The reserved portion limits the application of deceased’s will by reserving a portion of the estate to certain categories of heirs, called ‘mandatory heirs’ (‘héritiers réservataires’).
While settling the estate, gifts made by the deceased will be taken into account in two situations:
1) Where there exists at least two heirs and one of them has received a gift; and
2) Where the deceased leaves at least one mandatory heir (‘héritier réservataire’).
Transfers for no consideration (‘mutations à titre gratuites’) can be divided into two categories: transfers by death (legal or testamentary inheritances) and inter vivos transfers (direct or indirect, shared (‘donations-partage’) or manual gifts).
The estate declaration is mandatory for any heir, legatee (‘légataire’), donee (‘donataire’), guardian (‘tuteur’) or trustee (‘curateur’) (Art. 800 of the French General Tax Code). It can be completed without assistance from a solicitor as the latter is not required.
A handwritten (or holographic) will is a private deed that presents advantages due to its secret nature.

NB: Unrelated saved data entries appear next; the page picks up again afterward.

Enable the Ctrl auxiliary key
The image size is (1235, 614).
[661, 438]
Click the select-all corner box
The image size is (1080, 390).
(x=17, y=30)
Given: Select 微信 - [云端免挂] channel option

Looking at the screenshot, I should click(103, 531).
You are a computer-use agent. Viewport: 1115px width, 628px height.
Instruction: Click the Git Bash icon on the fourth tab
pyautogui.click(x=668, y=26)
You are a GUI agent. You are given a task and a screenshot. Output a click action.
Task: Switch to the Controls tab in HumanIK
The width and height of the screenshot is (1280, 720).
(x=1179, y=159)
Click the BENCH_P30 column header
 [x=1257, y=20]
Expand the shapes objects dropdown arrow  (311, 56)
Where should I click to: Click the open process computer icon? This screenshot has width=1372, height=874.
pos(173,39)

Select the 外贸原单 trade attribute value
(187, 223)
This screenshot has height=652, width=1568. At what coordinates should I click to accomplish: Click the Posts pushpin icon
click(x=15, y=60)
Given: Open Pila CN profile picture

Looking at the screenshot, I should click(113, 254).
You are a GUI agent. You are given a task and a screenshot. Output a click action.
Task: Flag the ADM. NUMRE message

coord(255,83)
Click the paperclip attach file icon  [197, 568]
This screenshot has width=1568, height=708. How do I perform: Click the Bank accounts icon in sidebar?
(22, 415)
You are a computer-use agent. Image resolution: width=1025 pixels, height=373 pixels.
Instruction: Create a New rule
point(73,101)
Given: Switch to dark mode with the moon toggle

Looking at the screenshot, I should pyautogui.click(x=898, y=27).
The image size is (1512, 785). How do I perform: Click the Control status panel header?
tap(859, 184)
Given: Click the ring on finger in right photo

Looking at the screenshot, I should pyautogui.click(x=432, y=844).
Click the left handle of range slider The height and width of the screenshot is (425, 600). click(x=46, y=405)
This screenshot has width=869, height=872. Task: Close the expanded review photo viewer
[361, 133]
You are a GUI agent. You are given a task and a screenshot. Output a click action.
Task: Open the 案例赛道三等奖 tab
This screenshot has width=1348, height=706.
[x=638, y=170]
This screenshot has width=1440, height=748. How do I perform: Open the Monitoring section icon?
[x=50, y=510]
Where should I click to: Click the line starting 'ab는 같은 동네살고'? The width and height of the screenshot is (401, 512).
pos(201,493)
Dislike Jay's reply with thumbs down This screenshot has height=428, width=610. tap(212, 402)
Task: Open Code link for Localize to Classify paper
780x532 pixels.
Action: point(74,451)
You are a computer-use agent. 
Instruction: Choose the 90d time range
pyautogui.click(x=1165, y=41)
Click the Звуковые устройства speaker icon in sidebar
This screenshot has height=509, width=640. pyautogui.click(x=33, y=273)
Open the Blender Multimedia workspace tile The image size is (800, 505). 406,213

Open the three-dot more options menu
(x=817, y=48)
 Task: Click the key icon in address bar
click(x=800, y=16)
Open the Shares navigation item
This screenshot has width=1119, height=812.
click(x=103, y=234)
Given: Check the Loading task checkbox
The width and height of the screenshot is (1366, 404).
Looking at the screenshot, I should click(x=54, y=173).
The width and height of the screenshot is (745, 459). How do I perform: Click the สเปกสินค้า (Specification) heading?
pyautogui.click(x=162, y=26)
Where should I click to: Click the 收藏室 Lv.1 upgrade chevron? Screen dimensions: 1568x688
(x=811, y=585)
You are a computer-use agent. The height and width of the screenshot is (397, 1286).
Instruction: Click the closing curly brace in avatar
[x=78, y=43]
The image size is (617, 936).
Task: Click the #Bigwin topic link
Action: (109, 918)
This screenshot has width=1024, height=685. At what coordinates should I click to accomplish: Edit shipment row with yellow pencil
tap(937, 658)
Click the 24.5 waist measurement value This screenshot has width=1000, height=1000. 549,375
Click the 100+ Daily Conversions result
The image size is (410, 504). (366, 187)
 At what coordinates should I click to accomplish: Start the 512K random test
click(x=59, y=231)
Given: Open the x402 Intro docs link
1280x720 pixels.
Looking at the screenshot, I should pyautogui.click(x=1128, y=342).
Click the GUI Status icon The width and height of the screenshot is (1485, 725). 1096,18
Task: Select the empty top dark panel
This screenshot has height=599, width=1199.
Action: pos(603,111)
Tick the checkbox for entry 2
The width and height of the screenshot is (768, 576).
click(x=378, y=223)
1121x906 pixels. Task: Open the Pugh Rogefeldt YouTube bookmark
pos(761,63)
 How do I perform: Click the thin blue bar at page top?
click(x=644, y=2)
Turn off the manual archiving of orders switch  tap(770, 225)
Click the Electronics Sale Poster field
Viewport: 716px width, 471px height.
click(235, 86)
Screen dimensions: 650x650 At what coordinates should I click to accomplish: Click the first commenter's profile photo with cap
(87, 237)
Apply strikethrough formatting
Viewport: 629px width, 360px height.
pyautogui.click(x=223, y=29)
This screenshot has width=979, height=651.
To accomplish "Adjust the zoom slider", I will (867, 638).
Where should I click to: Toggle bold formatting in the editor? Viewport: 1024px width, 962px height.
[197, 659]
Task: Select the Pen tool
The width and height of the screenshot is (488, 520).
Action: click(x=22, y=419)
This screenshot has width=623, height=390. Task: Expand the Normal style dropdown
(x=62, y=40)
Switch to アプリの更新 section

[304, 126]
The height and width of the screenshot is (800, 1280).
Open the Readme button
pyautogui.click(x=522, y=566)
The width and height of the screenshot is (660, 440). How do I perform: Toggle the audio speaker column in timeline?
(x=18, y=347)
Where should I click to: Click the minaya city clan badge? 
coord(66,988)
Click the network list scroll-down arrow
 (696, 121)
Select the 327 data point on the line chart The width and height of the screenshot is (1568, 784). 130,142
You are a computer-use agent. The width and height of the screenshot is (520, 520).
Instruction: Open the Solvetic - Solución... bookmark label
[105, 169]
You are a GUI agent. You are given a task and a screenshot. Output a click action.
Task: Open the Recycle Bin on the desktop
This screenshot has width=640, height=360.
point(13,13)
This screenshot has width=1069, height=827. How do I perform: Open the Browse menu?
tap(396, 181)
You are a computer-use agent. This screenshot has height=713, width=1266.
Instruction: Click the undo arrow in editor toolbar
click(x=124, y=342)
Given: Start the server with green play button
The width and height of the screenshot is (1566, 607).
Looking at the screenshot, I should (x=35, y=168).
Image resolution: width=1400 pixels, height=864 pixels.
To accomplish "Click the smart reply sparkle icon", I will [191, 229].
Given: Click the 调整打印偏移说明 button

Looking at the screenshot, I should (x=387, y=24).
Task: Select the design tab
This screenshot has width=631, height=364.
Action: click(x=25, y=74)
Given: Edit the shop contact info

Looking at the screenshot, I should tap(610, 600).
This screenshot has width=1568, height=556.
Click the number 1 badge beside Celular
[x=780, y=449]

It does not require any registration or administrative formalities, assistance from a solicitor not, for instance, being a condition of validity for this type of will.
Testamentary revocation is covered by general law. The revocation principle is stated in Art. 895 of the French Civil Code. A will can therefore be freely revoked by its testator, such right being discretionary and cannot be considered to be unreasonable.